(Saved data entries)

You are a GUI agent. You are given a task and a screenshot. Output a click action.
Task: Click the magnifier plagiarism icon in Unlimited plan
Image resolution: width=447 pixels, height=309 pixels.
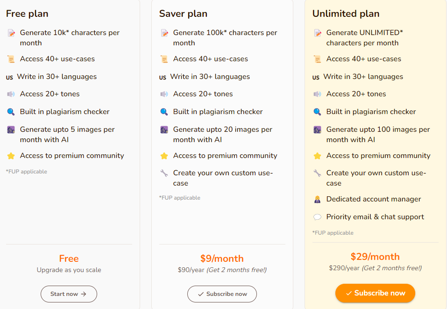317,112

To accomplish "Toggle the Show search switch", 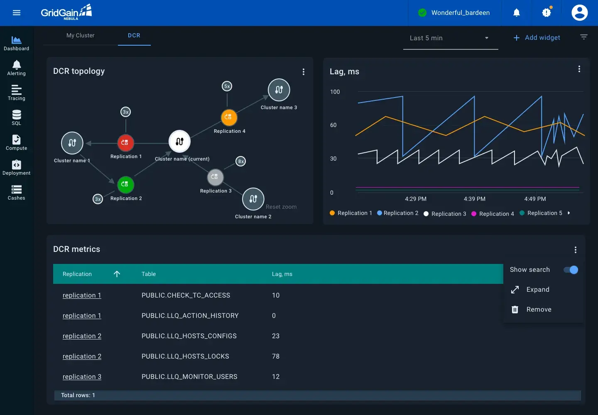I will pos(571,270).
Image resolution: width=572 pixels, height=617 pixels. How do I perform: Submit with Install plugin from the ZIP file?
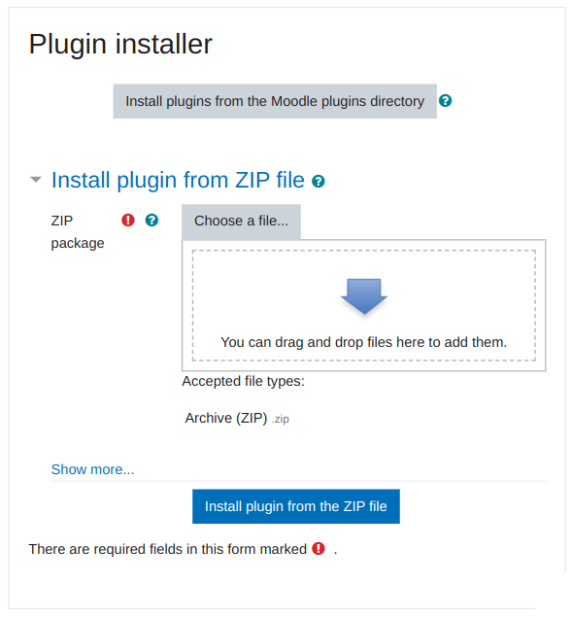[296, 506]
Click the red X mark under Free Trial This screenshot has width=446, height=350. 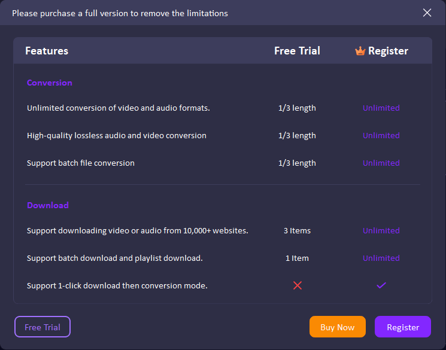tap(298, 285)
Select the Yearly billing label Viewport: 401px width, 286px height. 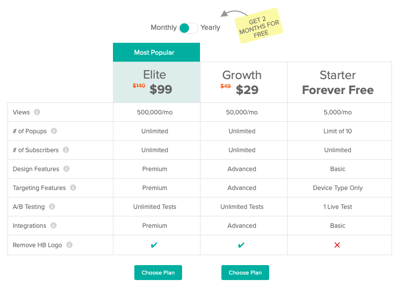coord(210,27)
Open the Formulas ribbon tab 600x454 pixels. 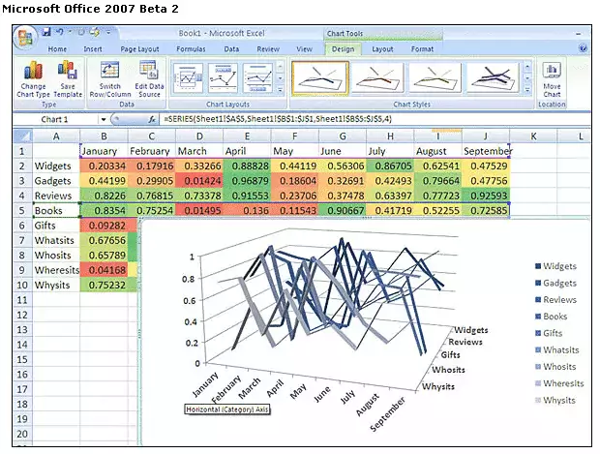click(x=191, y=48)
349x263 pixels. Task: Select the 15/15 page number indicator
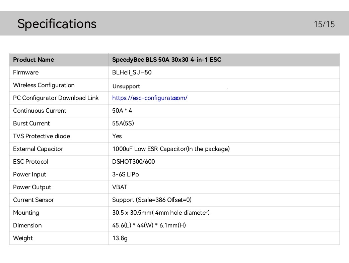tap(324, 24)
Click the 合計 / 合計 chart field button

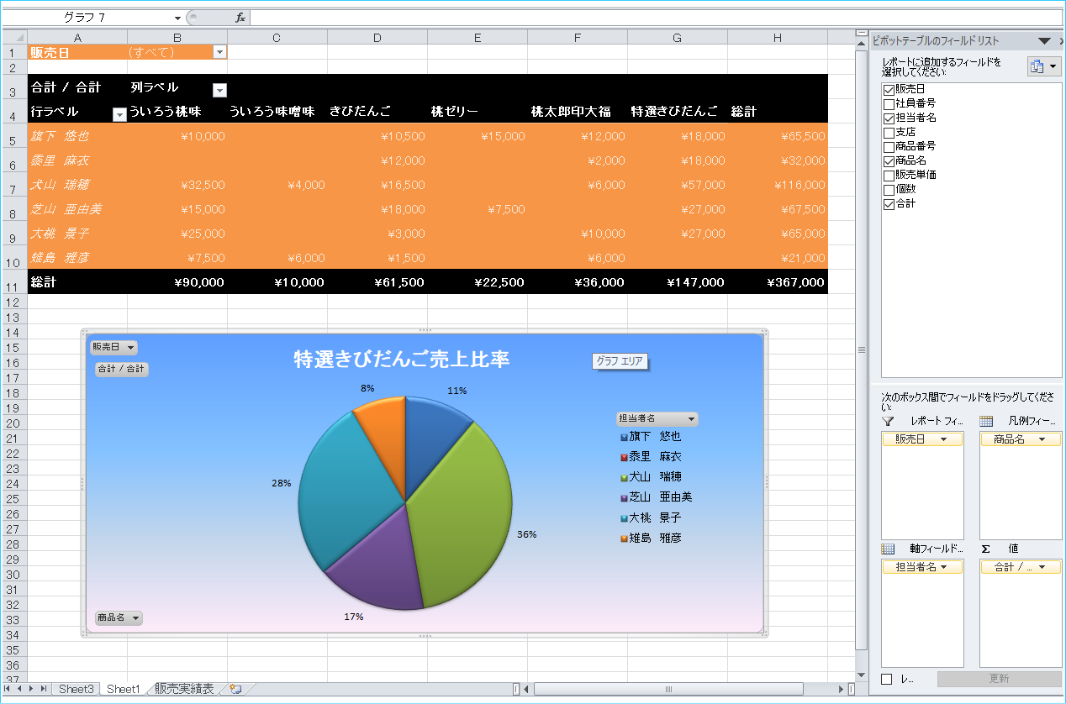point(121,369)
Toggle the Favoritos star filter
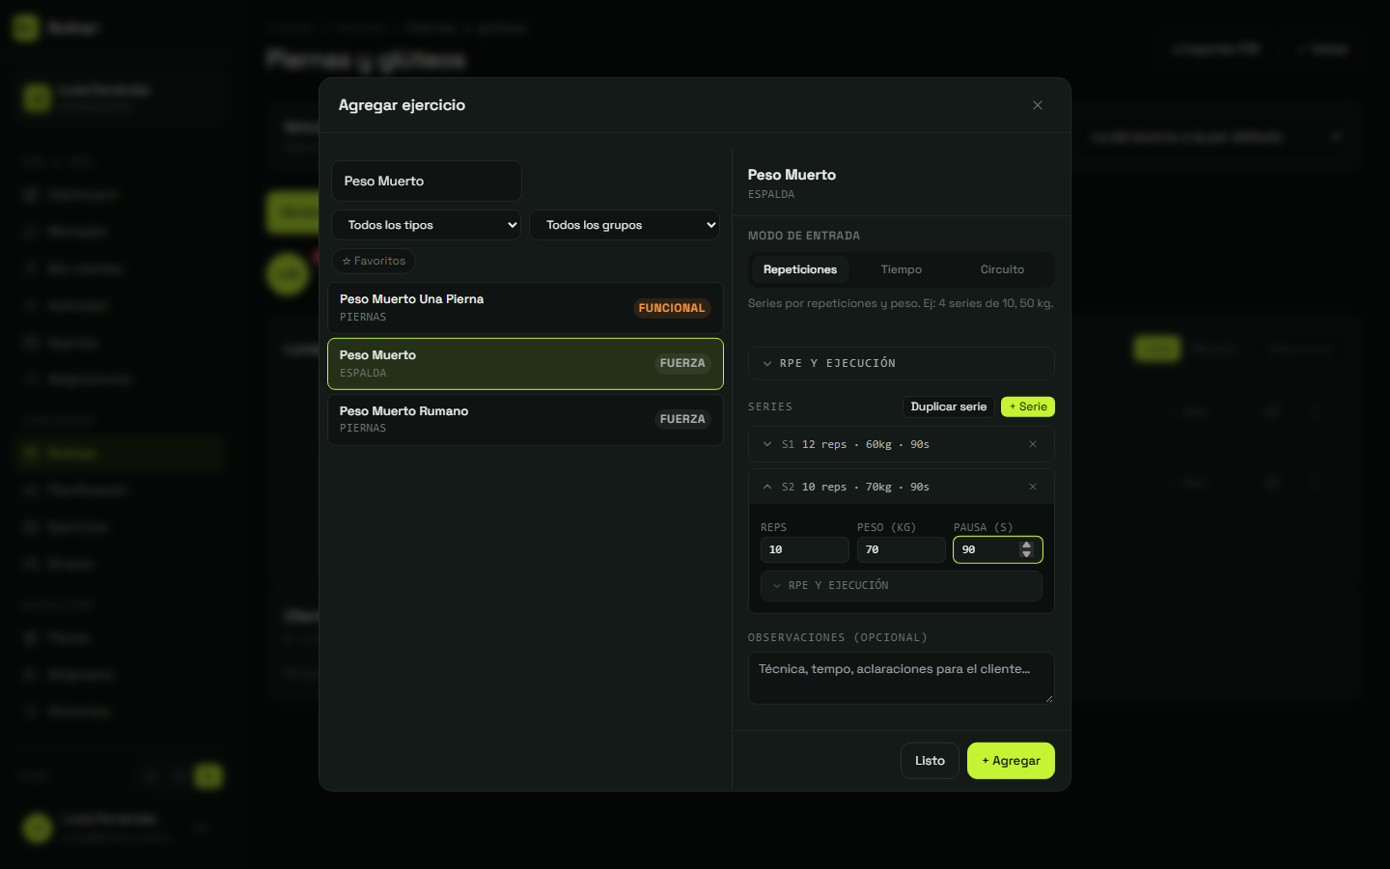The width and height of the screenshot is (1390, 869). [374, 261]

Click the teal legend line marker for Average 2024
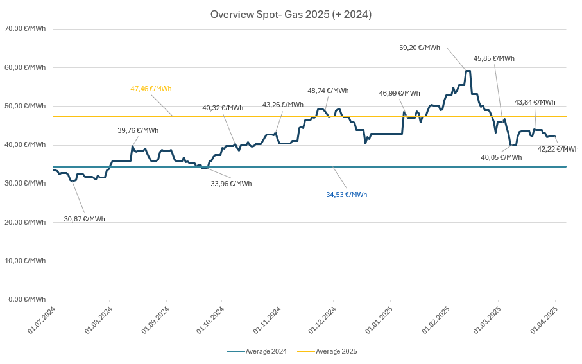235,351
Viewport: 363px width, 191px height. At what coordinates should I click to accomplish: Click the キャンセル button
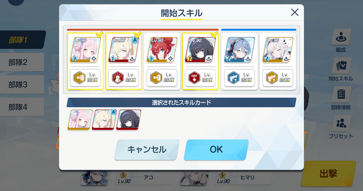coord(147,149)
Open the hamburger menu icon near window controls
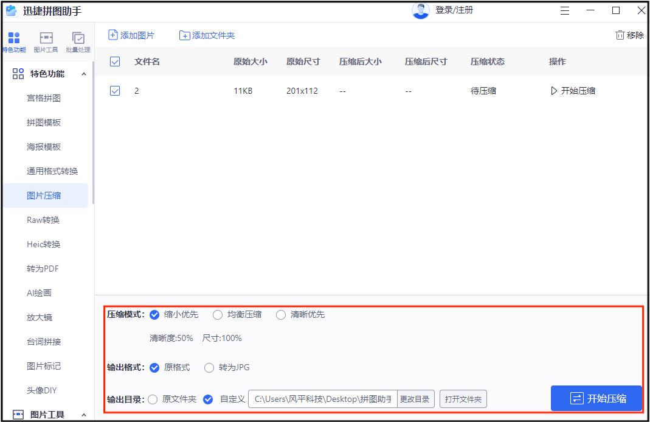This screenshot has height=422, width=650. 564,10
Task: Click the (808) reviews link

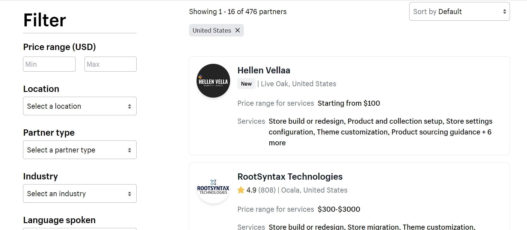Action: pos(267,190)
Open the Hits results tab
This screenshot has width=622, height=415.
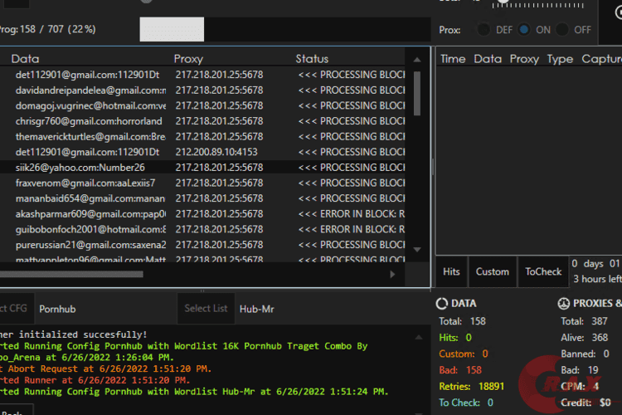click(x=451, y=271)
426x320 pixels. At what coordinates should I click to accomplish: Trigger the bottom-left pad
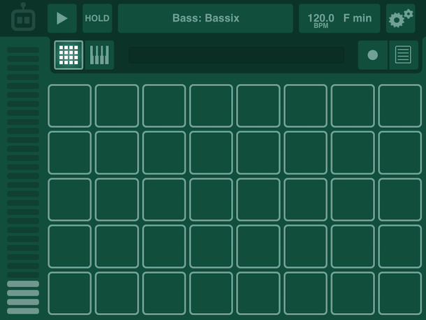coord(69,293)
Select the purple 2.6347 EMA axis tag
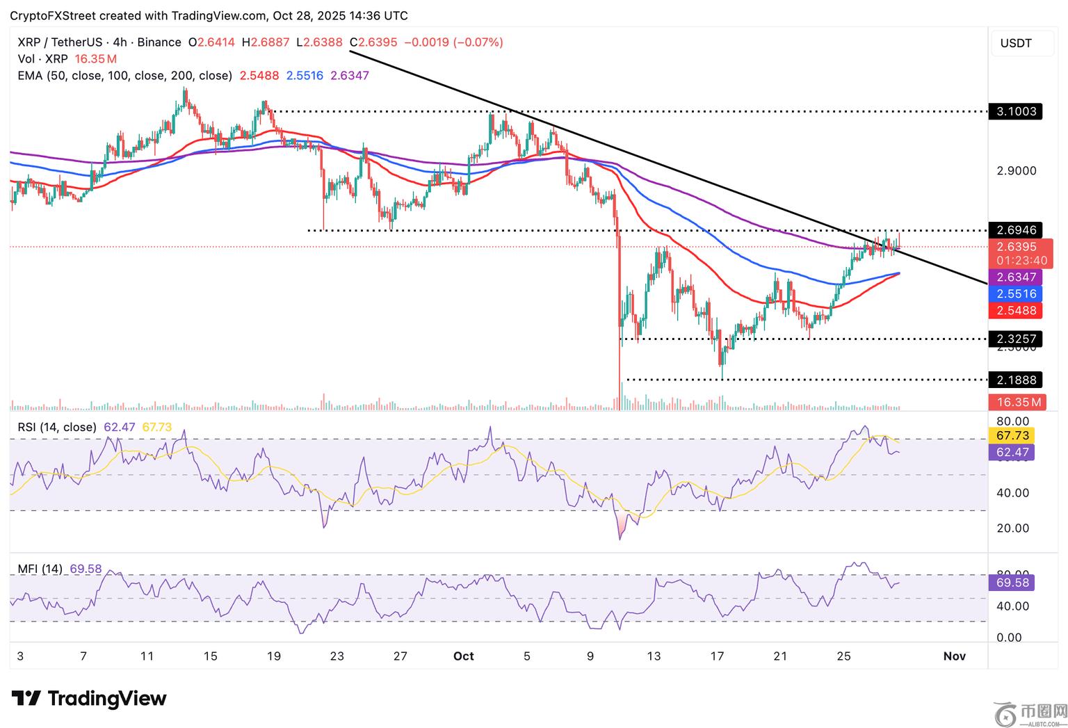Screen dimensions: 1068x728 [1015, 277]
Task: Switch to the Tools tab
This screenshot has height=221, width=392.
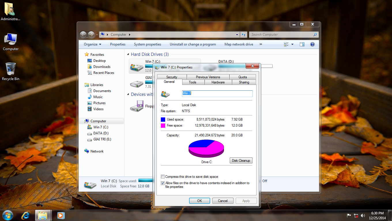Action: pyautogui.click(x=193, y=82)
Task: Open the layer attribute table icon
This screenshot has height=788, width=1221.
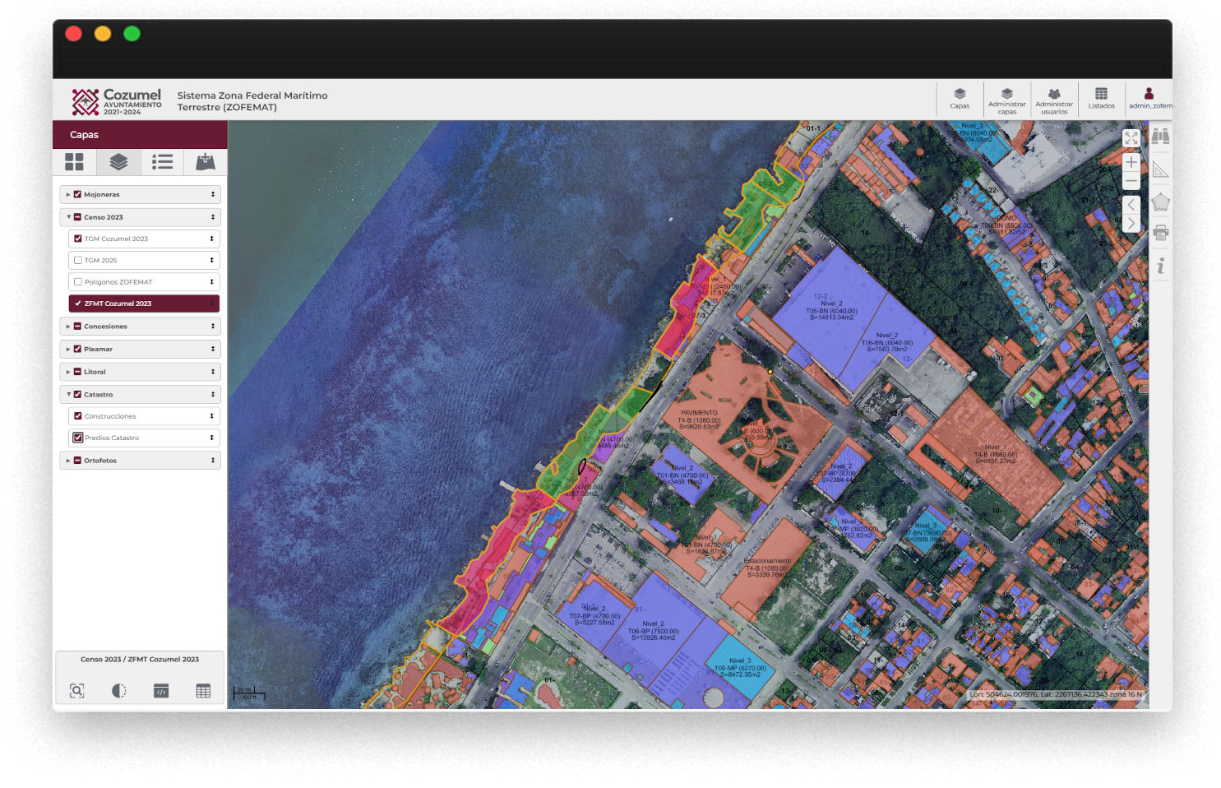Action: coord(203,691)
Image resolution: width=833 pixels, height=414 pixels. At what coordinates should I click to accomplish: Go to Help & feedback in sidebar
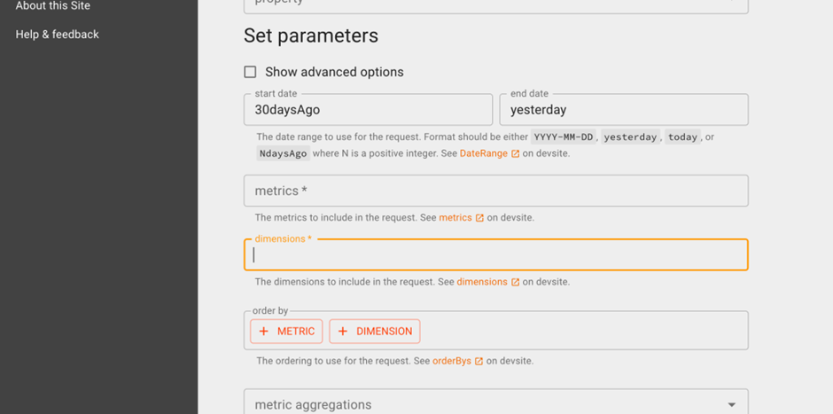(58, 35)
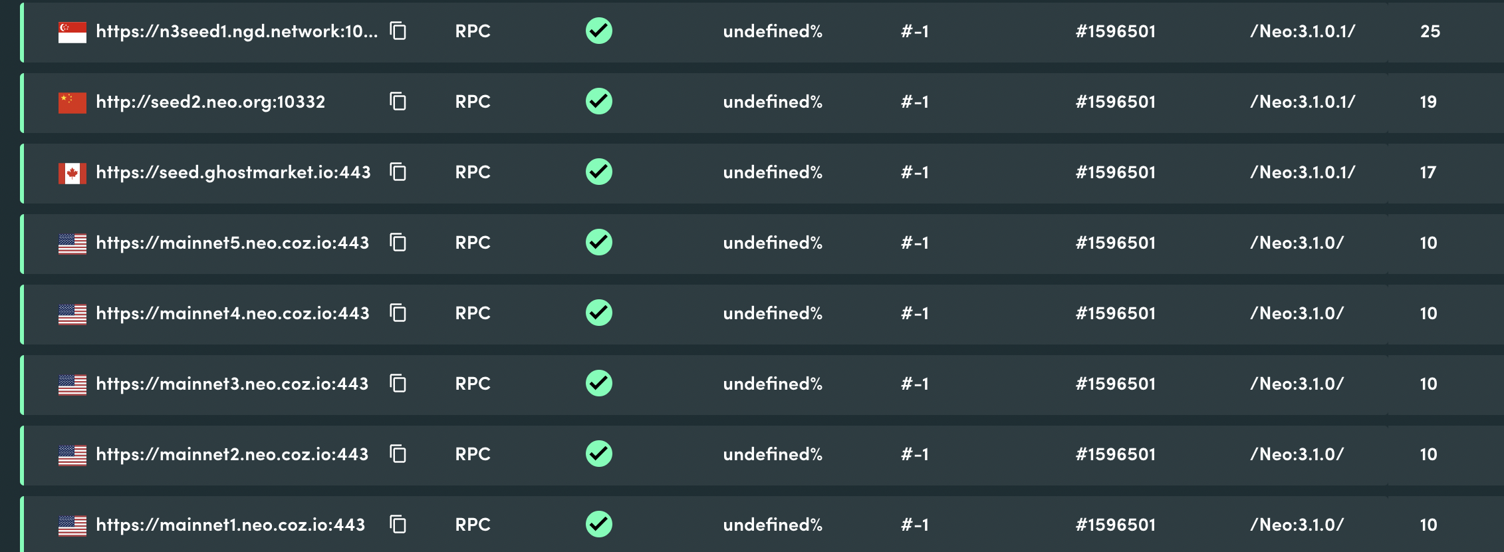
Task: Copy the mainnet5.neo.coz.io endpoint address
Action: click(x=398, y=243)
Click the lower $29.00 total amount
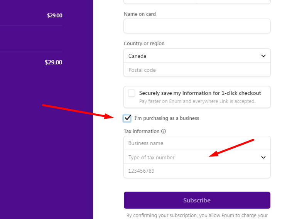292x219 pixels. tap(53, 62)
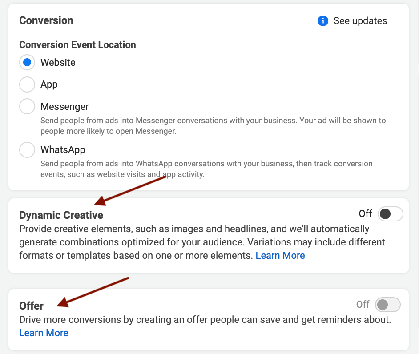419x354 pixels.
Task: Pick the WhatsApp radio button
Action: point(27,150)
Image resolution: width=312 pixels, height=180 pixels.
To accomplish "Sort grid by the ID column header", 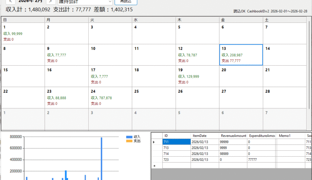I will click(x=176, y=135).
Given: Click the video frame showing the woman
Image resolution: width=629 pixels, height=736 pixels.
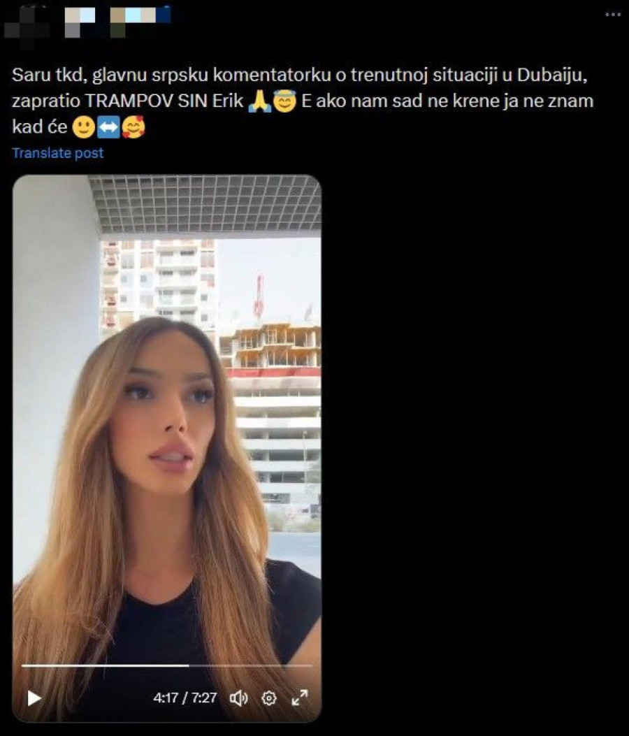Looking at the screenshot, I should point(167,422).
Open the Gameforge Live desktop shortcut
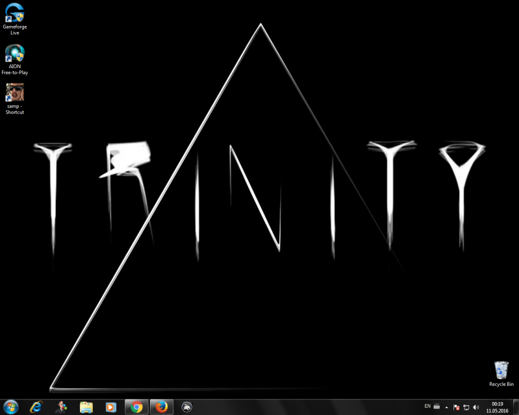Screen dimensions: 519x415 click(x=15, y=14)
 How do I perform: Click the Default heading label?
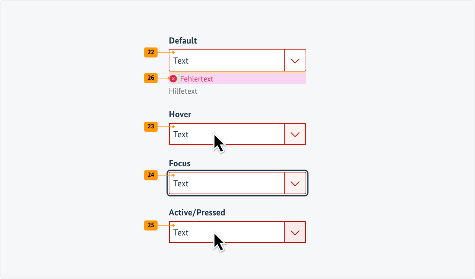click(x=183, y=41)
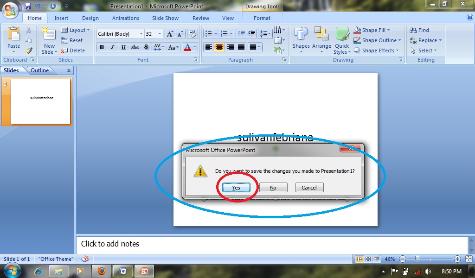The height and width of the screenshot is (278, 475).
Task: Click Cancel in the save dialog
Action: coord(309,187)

#### Work task
Copy exactly, leaving out pictures, the lines from the line containing "How do I perform: Click" through the last line of the records.

#### Response box
 How do I perform: Click the Default heading label?
click(x=183, y=41)
The height and width of the screenshot is (278, 475).
Task: Click Cancel in the save dialog
Action: coord(309,187)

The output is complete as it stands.